Rust has strict aliasing rules. But can I work around them if "I know what I'm doing"?
I'm trying to convert to Rust a C function that performs a complicated operation by reading from input buffer and writing to a destination buffer, but it has a clever optimization that allows the input and output buffer to be the same:
foo(src, dst); // result is written to dst
foo(buf, buf); // legal in C, does the operation in-place
For the sake of the question let's say it's something like:
void inplace(char *src, char *dst, int len) {
for(int i=0; i < len-1; i++) {
dst[i] = src[i+1] * 2; // algorithm works even if src == dst
}
}
In safe subset of Rust I'd have to have two nearly copy & pasted versions of the function fn(&mut) and fn(&, &mut).
Is there a way to cheat Rust to get both mutable and immutable reference to the same buffer?
Your main function will have to be implemented using unsafe code in order to use raw pointers. Raw pointers allow you to bypass Rust's aliasing rules. You can then have two functions that act as safe façades for this unsafe implementation.

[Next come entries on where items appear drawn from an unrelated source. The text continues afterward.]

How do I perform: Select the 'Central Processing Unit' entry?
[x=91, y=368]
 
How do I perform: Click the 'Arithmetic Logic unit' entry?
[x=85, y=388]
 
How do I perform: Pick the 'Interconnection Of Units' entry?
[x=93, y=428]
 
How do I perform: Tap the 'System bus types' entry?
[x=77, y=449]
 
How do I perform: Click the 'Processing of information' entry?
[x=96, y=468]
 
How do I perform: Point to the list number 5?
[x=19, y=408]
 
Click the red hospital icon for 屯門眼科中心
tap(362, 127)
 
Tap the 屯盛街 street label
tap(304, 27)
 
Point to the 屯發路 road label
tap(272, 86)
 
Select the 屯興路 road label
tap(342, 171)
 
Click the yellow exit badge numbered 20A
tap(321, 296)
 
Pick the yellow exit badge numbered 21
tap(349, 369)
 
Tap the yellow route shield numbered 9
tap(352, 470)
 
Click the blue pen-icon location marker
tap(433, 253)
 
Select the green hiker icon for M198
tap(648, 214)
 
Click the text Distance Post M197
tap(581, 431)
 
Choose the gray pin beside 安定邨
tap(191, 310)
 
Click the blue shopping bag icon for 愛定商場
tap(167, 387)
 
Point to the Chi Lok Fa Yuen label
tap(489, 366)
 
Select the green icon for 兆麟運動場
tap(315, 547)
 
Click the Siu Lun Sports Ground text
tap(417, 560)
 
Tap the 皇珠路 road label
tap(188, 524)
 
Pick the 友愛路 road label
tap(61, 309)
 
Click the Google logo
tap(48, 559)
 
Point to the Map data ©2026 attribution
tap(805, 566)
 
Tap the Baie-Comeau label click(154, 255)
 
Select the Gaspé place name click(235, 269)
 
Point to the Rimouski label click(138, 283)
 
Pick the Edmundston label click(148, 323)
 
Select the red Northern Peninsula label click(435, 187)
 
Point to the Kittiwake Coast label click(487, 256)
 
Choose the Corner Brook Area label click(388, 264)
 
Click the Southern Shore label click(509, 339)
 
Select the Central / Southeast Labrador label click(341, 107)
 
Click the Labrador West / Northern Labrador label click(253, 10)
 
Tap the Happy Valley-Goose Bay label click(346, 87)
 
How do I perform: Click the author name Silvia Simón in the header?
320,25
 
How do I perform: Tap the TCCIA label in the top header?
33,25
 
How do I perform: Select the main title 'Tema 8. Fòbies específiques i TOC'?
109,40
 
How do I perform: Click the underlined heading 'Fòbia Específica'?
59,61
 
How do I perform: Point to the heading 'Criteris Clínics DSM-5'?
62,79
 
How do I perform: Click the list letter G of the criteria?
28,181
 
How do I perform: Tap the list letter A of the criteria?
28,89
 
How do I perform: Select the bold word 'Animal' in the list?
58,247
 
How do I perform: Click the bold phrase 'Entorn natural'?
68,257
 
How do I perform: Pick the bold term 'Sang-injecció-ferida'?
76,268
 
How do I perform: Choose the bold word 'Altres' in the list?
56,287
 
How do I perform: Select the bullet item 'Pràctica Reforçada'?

unsafe fn foo(src: *const u8, dst: *mut u8, len: usize) {
for i in 0..len - 1 {
*dst.offset(i as isize) = *src.offset(i as isize + 1) * 2;
}
}
fn foo_inplace(buf: &mut [u8]) {
unsafe { foo(buf.as_ptr(), buf.as_mut_ptr(), buf.len()) }
}
fn foo_separate(src: &[u8], dst: &mut [u8]) {
assert!(src.len() == dst.len());
unsafe { foo(src.as_ptr(), dst.as_mut_ptr(), src.len()) }
}
fn main() {
let src = &[0, 1, 2, 3, 4, 5];
let dst = &mut [0, 0, 0, 0, 0, 0];
let buf = &mut [11, 22, 33, 44, 55, 66];
foo_separate(src, dst);
foo_inplace(buf);
println!("src: {:?}", src);
println!("dst: {:?}", dst);
println!("buf: {:?}", buf);
}
as_ptr(), as_mut_ptr() and len() are methods on slices.